# Work to complete
Only the lines from the one with "Instruction: Click the" through the end of the data below belong in the answer, restated word for word, pictures excluded.

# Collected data
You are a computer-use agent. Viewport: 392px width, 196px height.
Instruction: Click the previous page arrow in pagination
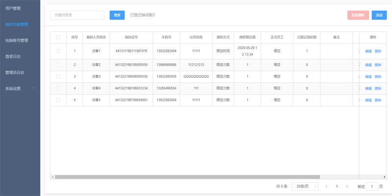pyautogui.click(x=326, y=187)
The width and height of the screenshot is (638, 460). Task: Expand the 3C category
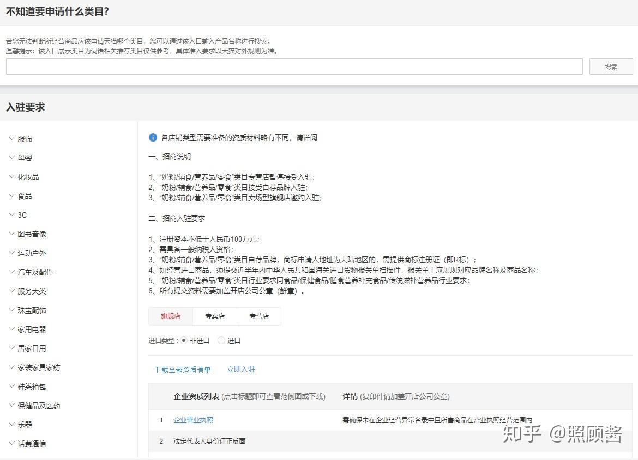click(x=21, y=214)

# Result below
Instruction: Click the previous page arrow in pagination
pyautogui.click(x=326, y=187)
The width and height of the screenshot is (638, 460). Task: Expand the 3C category
click(x=21, y=214)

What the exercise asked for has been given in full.